GuidePoint stands with Coalfire
Posted by: Bryan Orme
A Message of Support
As you’ve likely heard by now, on September 11th, two Coalfire penetration testers were arrested and charged with felony burglary while performing a physical penetration test against the Dallas County Courthouse in Iowa. The two penetration testers were conducting the assessment at the request of, and under contract from, the Iowa State Judicial Branch. In fact, the reason that they were arrested is because they purposely triggered an alarm in order to test law enforcement’s response after they successfully evaded detection during the test. Now, these two professionals who were doing exactly what they were hired and authorized to do are embroiled in a legal chest-thumping battle between the state and county governments.

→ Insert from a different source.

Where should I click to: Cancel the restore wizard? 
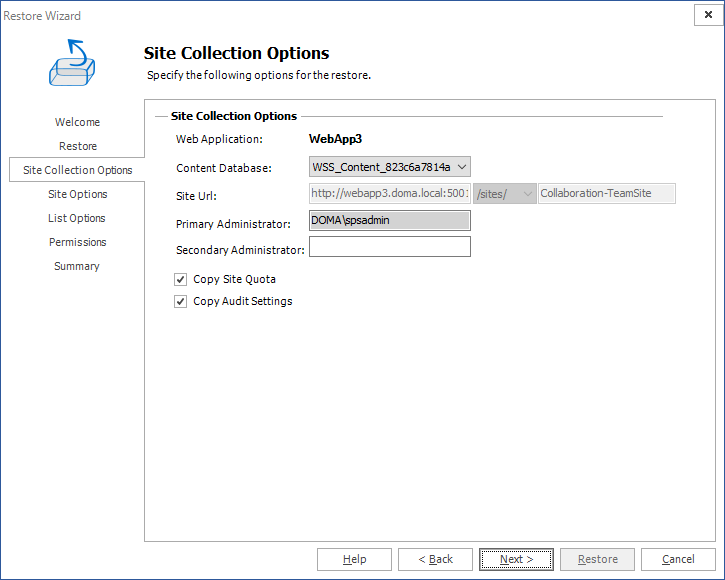click(678, 559)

Penetration testing of all varieties is commonly performed by organizations to identify weaknesses and vulnerabilities in systems and facilities so that the organization can mitigate the risk of these weaknesses being exploited by criminals. This type of assessment is widely considered industry best practice to validate that security controls are working as designed.
The nature of this work dictates that there be a minimal amount of people privy to the testing in order to maintain its objectivity. Because of this, it’s extremely common for those responsible for the security of these facilities to get personally offended and sometimes vindictive towards the consultants performing the testing when security controls are bypassed. It would be a dreadful shame if this sort of testing is ultimately crippled because someone’s feelings got hurt.
If charges are not dropped and records expunged, it sets an exceptionally dangerous precedent for professionals that do this legitimately. We have performed this sort of work in hundreds of different locations across the country, many places in consecutive years. Now, I lead teams who regularly perform these assessments with the utmost care and pro-active communication. I can attest to its effectiveness in improving the security posture of many organizations. The assessments are critically important not only to the government as in this scenario, but also to other industries that routinely handle arguably the most important data a human can have, such as financial and health care data, and also routinely fail to have the appropriate safeguards in place to protect this data.
While this is obviously a nightmare for the two Coalfire team members, the implications are much farther reaching. Even beyond the threat to my (our) career, this is one more area that is terrifyingly easy to exploit that our global adversaries will use to their advantage. Without the ability to legitimately help people improve in this area, it’s only going to make attacks against our critical infrastructure that much more likely and damaging.
GuidePoint proudly stands by Coalfire and will be submitting a letter to both the state of Iowa and Dallas County to drop the charges against these professionals immediately. Additional information on the case can be found via CoalFire’s press release.
About GuidePoint
GuidePoint Security LLC provides customized, innovative and valuable information security solutions and proven cyber security expertise that enable commercial and federal organizations to successfully achieve their security and business goals. By embracing new technologies, GuidePoint Security helps clients recognize the threats, understand the solutions, and mitigate the risks present in their evolving IT environments. Headquartered in Herndon, Virginia, GuidePoint Security is a small business, and classification can be found with the System for Award Management (SAM). Learn more at: www.guidepointsecurity.com.
Contributing Authors
Bryan Orme, Principal and Partner – GuidePoint Security
Victor Wieczorek, Practice Director, Threat & Attack Simulation at GuidePoint Security
Ed Dunnahoe, Senior Managing Security Consultant, GuidePoint Security
Bryan Orme
Principal & Partner,
GuidePoint Security
Bryan Orme leads the information assurance consulting organization; which includes application security, cloud security, governance, risk, and compliance services, threat and attack simulation and incident response and forensics. Additionally, Bryan leads the internal IT and information security teams as well as the project management office and services operations. Bryan also serves on the Board of Directors of deepwatch, a next-generation managed security services provider. Since 2001, his primary focus has been on designing and implementing comprehensive information security programs and assisting clients with building business-aligned programs to mitigate risks associated with today’s increasingly sophisticated array of threats. Bryan has extensive backgrounds in multiple disciplines within information security, including security program strategy, application security, penetration testing, PCI DSS, incident response and forensics and vendor management.
Prior to joining GuidePoint, Bryan was the Director of Information Security for Capital One. His accomplishments there included building and leading the application security, third-party management and PCI DSS programs. He is a frequent speaker at industry conferences including OWASP, SecureWorld, HP Protect, ISSA, ISACA and HIMSS on a wide array of information security topics. Bryan also served as a member of multiple special interest groups of the PCI Security Standards Council.
He earned a bachelor’s degree from James Madison University and an MBA from the Robert H. Smith School of Business at the University of Maryland. Bryan holds QSA, CISSP and CISM certifications.